I love being out and about in the countryside. It’s refreshing and exhilarating in a way that being stuck indoors simply can’t compete with.

On this day, I encountered several interesting buildings, inc several churches. First up was St Mary’s at Reed, a rather small and homely slightly out of the way little church. I love the quiet peaceful location.


Inside the church, folk were busy working. I wonder, do the chalked letters on the door mean it’s being restored? Are they carpenter’s marks? Note the damage to panel B+.

I should’ve taken more pics, I guess. But the presence of the guys working kind of put me off. They appear to be working on the organ. The organ is the other end of the church (behind me, in the above pic). They’re working the other end cause there’s more room to manoeuvre there.

It was a bit too busy and messy to get good pics inside, with all that was going on. So this was a very brief stop. Plus, in all honesty, there was t a huge amount of interest. I’d like to visit again. When the church is otherwise empty. See if that impression is correct or erroneous.

The fabric of St Mary’s is, like many churches, a right ol’ patchwork. Most notably there the dark patch atop the tower.

In the course of my travels I’ve taken to stopping and investigating churches. And the more I do it. The more I love these old buildings.

As a non-believer, in either religion more generally or Christianity in particular, there’s a strange tension in there somewhere. Or perhaps I just say that?

Truth be told, when I visit churches there’s no tension whatsoever. Usually instead a sense of exaltation. Which, I suppose, is something they were, at least in part, intended to evoke?

All Saints in Polebrook has some very nice stained glass. And I’m always drawn to ‘the lights’, as they’re sometimes referred to.


And it’s not just the light through the stained glass, but the light in churches generally. Mind you, that has been materially affected by historical changes: if stained glass was torn out, during the Reformation or at some other time (possibly in more Puritan times (ECW or shortly after?), and replaced with plain glass, it changes the quality of illumination inside, naturally.

This glass is dated 1928. I wonder, is all the glass in here of that vintage? Or is it a more mixed bag? This one, below, for example, looks very different… not of a piece, so to speak.

Well, a closer look answers that question, the above is dedicated in 1981. Very recently indeed!
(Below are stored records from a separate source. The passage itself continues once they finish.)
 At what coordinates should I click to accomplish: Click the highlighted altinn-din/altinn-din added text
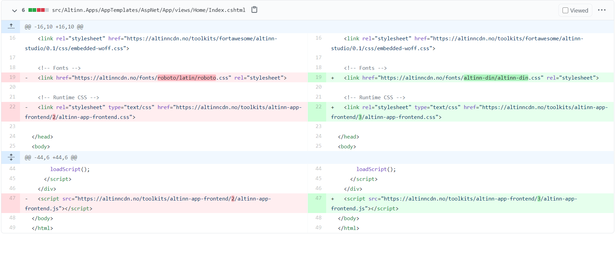[496, 78]
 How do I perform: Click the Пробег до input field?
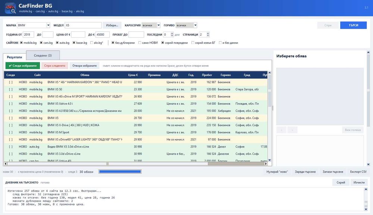(x=136, y=34)
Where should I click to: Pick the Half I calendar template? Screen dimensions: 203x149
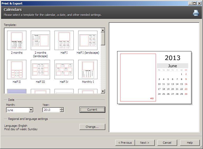coord(64,40)
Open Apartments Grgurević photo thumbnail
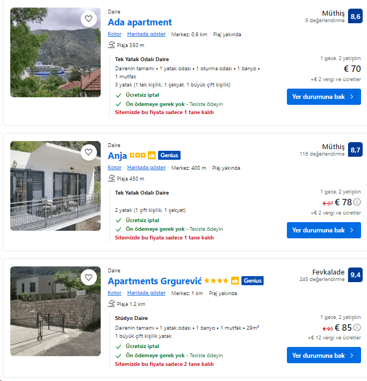367x381 pixels. [56, 311]
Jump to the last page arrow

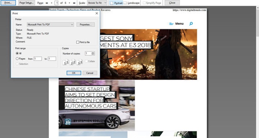[74, 3]
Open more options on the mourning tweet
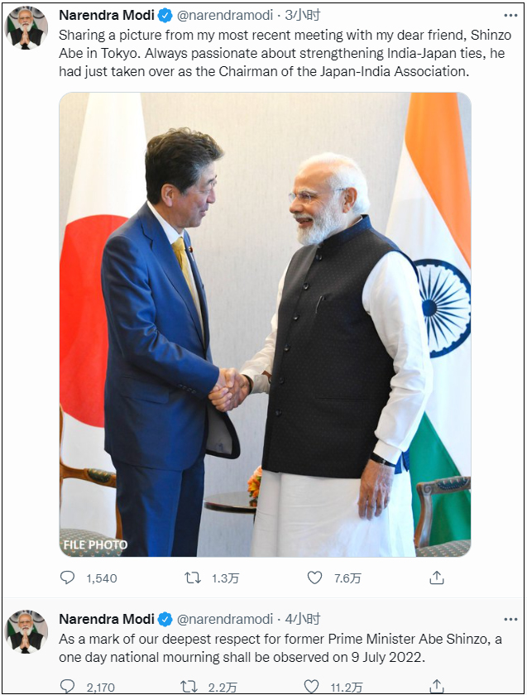This screenshot has width=527, height=695. tap(510, 619)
And, as ever, the windows draw attention to the thickness of the walls. What amazing buildings churches are.


Two extraordinary lights, dedicated to Tev. Richard Hinds and Susannah Hatfield.

I’ve always found it odd how a religion that, in its secondary phase – i.e. New Testicle – professes for the most part to be a more pacifist ‘turn the other cheek’ type affair (never mind old Testicle exhortations, such as Thou shalt not kill), cosies up to the State and Power, and I’m particularly vexed by this in relation to war.

And Polebrook, abd one assumes the church, as part of that, has very strong very recent martial connections, with the WWII creation of RAF Polebrook, and the presence of the (?) Bomber Group. As it happens, I’m adding this blog entry retrospectively, whilst watching Masters of The Air on Apple TV, making this a very resonant theme for me, right now.



On leaving the church, and getting out into the countryside, it was a crisp and beautiful winter day, with partly clear and partly clouded – and rather dramatically so – skies.


I love the above pano’. And yet, as is so often the case, the rather puny camera on my iPhone fails to capture the awesome if rather empty grandeur of such simple yet sublime moments.